On 5 April 2022, the CJEU issued its judgment effectively confirming what we already knew, that the 2011 Act does not comply with EU law. The CJEU also provided guidance on what and how retention measures could comply with EU law.

The 2022 Act, which is intended to address the impact of EU case law by amending the 2011 Act, was signed into law on 21 July.

Overview of the 2022 Act

Who – the 2022 Act does not change the service providers to which the 2011 Act applies. The 2011 Act will continue to apply only to traditional telecoms services and not to internet-based communications services.

What – the 2022 Act introduces two new distinct categories of data - ‘user data’ and ‘internet source data’. These are presumably intended to reflect the less sensitive categories of data recognised in EU case law - ‘data relating to the civil identity of users’ and ‘IP addresses assigned to the source of an internet connection’. The categories of traffic and location data contained in Schedule 2 of the 2011 Act (Schedule 2 data) remain unchanged.

How – the 2022 Act completely overhauls the scope and application of the retention and access regime in the 2011 Act. In summary, the amendments:

  • Require the general and indiscriminate retention of user data and internet source data for a default period of one year. The Minister may prescribe a different period of up to two years on the basis of combatting crime, safeguarding State security, protecting life and safety of persons or locating missing persons.
  • Provide for the Minister to apply to the High Court, on the basis of a serious and genuine, present or foreseeable threat to State security, for an order requiring the general and indiscriminate retention of Schedule 2 data for 12 months.
  • Set out new procedures by which applications are to be made by the Garda Síochána and other bodies to a District Court judge for orders to disclose Schedule 2 data and internet source data. There is no requirement to apply to the District Court for the disclosure of user data.
  • Provide for the Garda Síochána and other bodies to apply to a District Court judge for preservation (quick freeze) and production orders regarding certain Schedule 2 data on the basis of combatting serious crime, safeguarding State security, protecting life and safety of persons or locating missing persons. The introduction of such orders is envisaged under the Council of Europe Convention on Cybercrime.
  • Creates, for the first time, offences for non-compliance with the 2011 Act, with penalties of up to €500,000 and five years’ imprisonment.
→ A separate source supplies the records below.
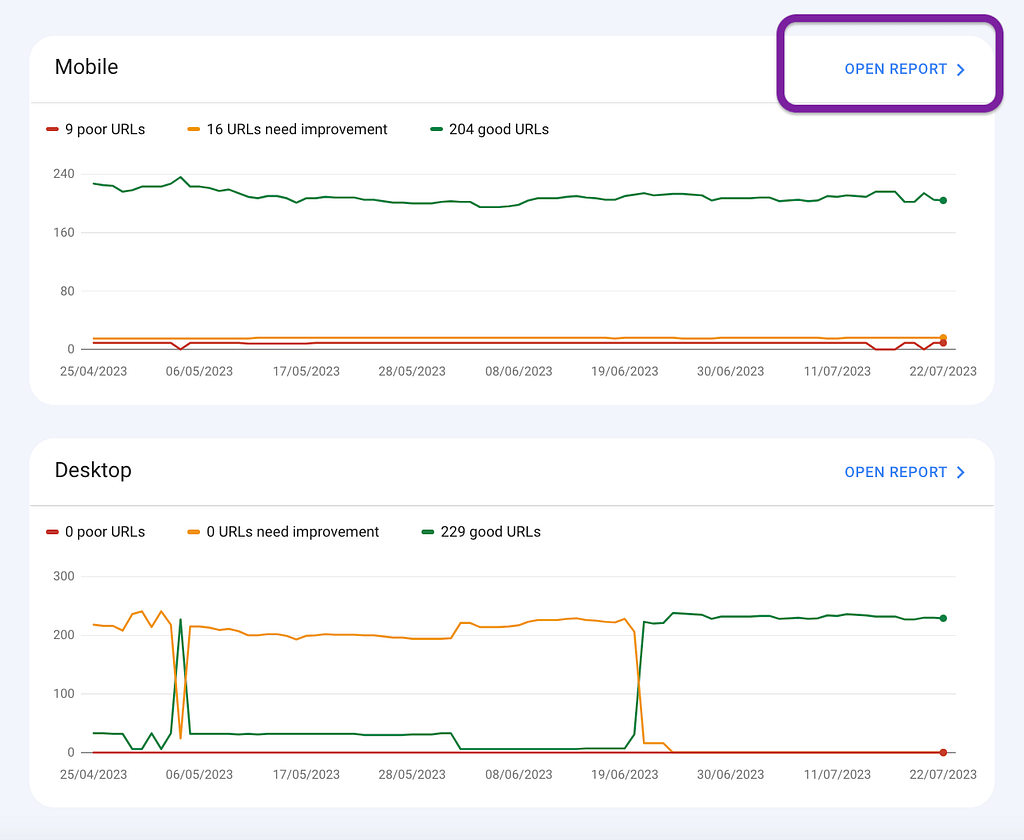This screenshot has height=840, width=1024.
Task: Click the green endpoint dot on Desktop chart
Action: coord(943,618)
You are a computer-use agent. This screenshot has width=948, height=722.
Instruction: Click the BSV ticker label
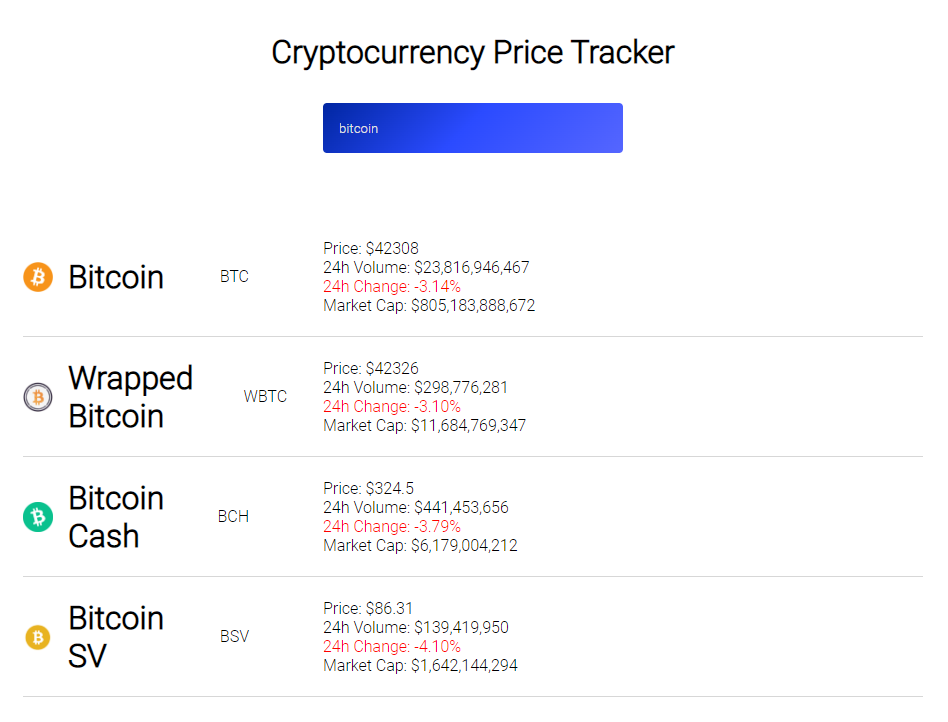pyautogui.click(x=234, y=637)
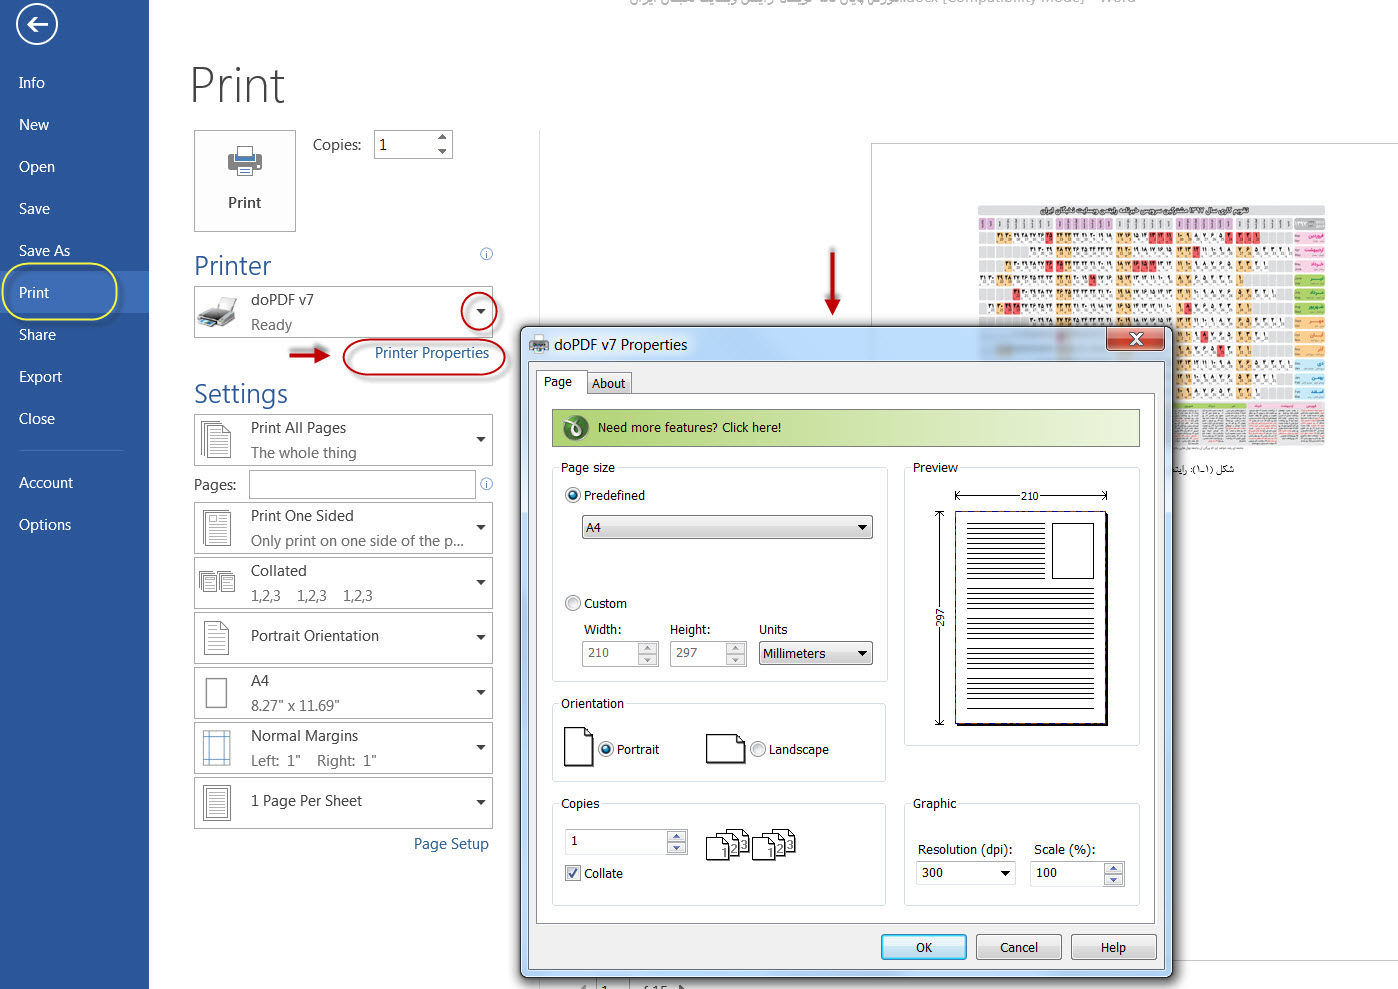Click into the Pages input field
The height and width of the screenshot is (989, 1398).
click(362, 485)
In cases of urgency, applications can be made to the District Court after the fact. All applications to the Courts are to be made ex parte and in private.

Comment and next steps

The bill was signed into law just one month after the general scheme was published. During this time, the bill underwent expedited pre-legislative scrutiny and just two sessions of debate in each of the Dáil and the Seanad. The speed with which this law went through the legislative process was, at the time, heavily criticised by the joint committee on justice and by deputies and senators in both the Dáil and Seanad, with one of the primary concerns being that this would leave the law vulnerable to legal challenges.
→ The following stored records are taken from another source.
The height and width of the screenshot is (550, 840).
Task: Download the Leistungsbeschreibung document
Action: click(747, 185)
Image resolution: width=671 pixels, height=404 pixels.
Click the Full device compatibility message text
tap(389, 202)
In that regard, the 2022 bill does contain several typographical errors. Also, there are serious questions over the application of certain provisions and their compliance with requirements specified in EU case law. This inevitably risks, again, causing legal uncertainty for service providers, law enforcement and prosecutions.

Despite the rushed nature of the process, the minister has not yet made any commencement orders in relation to the 2022 Act. The minister has also indicated her intention to bring forward a more comprehensive proposal later in the year to address wider reforms and a more consolidated legal framework in this area, without giving further details.